Task prompt: This exercise calls for an exact transcription. Set down every record below.

============================================================

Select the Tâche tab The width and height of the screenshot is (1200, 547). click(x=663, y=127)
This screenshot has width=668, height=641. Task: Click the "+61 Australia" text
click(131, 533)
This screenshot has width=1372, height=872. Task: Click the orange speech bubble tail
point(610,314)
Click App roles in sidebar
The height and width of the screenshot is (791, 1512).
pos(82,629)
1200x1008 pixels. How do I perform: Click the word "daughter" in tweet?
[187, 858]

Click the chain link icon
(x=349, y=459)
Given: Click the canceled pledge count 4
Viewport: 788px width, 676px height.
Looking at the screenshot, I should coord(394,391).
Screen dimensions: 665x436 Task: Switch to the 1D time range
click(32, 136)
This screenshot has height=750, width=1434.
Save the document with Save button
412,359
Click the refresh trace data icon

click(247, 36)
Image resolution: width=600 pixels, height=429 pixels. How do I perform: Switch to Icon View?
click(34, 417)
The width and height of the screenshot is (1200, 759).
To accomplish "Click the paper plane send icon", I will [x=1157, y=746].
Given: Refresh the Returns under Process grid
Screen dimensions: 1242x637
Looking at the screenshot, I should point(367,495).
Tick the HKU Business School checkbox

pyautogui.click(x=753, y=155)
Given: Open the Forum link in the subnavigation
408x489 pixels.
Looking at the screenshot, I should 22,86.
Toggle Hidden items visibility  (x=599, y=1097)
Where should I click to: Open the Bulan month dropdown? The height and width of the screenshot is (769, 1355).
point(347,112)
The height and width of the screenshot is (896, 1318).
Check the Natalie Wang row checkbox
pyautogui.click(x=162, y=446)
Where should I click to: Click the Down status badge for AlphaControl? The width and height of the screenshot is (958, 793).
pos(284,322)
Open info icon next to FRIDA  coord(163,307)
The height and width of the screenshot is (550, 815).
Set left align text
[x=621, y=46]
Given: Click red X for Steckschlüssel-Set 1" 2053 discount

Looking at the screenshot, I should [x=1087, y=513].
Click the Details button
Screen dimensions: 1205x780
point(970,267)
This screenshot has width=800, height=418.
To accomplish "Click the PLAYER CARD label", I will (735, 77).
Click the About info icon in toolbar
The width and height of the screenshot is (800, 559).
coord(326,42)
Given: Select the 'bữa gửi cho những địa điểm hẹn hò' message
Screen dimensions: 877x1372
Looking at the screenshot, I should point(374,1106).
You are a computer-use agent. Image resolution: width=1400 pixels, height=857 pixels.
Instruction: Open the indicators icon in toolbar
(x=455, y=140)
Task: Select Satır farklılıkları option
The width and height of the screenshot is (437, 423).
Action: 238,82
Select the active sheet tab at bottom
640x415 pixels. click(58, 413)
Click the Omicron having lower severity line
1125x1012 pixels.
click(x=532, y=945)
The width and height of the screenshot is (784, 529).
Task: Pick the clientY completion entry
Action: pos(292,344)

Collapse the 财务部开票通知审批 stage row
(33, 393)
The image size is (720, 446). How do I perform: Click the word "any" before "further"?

============================================================

Problem solution:
Select the Tâche tab The width and height of the screenshot is (1200, 547). click(x=663, y=127)
This screenshot has width=668, height=641. Task: Click the "+61 Australia" text
click(131, 533)
This screenshot has width=1372, height=872. Task: Click the orange speech bubble tail
point(610,314)
Click App roles in sidebar
The height and width of the screenshot is (791, 1512).
pos(82,629)
1200x1008 pixels. How do I perform: Click the word "daughter" in tweet?
[187, 858]

Click the chain link icon
(x=349, y=459)
Given: Click the canceled pledge count 4
Viewport: 788px width, 676px height.
Looking at the screenshot, I should coord(394,391).
Screen dimensions: 665x436 Task: Switch to the 1D time range
click(32, 136)
This screenshot has height=750, width=1434.
Save the document with Save button
412,359
Click the refresh trace data icon

click(247, 36)
Image resolution: width=600 pixels, height=429 pixels. How do I perform: Switch to Icon View?
click(34, 417)
The width and height of the screenshot is (1200, 759).
To accomplish "Click the paper plane send icon", I will [x=1157, y=746].
Given: Refresh the Returns under Process grid
Screen dimensions: 1242x637
Looking at the screenshot, I should point(367,495).
Tick the HKU Business School checkbox

pyautogui.click(x=753, y=155)
Given: Open the Forum link in the subnavigation
408x489 pixels.
Looking at the screenshot, I should 22,86.
Toggle Hidden items visibility  (x=599, y=1097)
Where should I click to: Open the Bulan month dropdown? The height and width of the screenshot is (769, 1355).
point(347,112)
The height and width of the screenshot is (896, 1318).
Check the Natalie Wang row checkbox
pyautogui.click(x=162, y=446)
Where should I click to: Click the Down status badge for AlphaControl? The width and height of the screenshot is (958, 793).
pos(284,322)
Open info icon next to FRIDA  coord(163,307)
The height and width of the screenshot is (550, 815).
Set left align text
[x=621, y=46]
Given: Click red X for Steckschlüssel-Set 1" 2053 discount

Looking at the screenshot, I should [x=1087, y=513].
Click the Details button
Screen dimensions: 1205x780
point(970,267)
This screenshot has width=800, height=418.
To accomplish "Click the PLAYER CARD label", I will (735, 77).
Click the About info icon in toolbar
The width and height of the screenshot is (800, 559).
coord(326,42)
Given: Select the 'bữa gửi cho những địa điểm hẹn hò' message
Screen dimensions: 877x1372
Looking at the screenshot, I should point(374,1106).
You are a computer-use agent. Image resolution: width=1400 pixels, height=857 pixels.
Instruction: Open the indicators icon in toolbar
(x=455, y=140)
Task: Select Satır farklılıkları option
The width and height of the screenshot is (437, 423).
Action: 238,82
Select the active sheet tab at bottom
640x415 pixels. click(58, 413)
Click the Omicron having lower severity line
1125x1012 pixels.
click(x=532, y=945)
The width and height of the screenshot is (784, 529).
Task: Pick the clientY completion entry
Action: pos(292,344)

Collapse the 财务部开票通知审批 stage row
(33, 393)
The image size is (720, 446). How do I perform: Click the word "any" before "further"?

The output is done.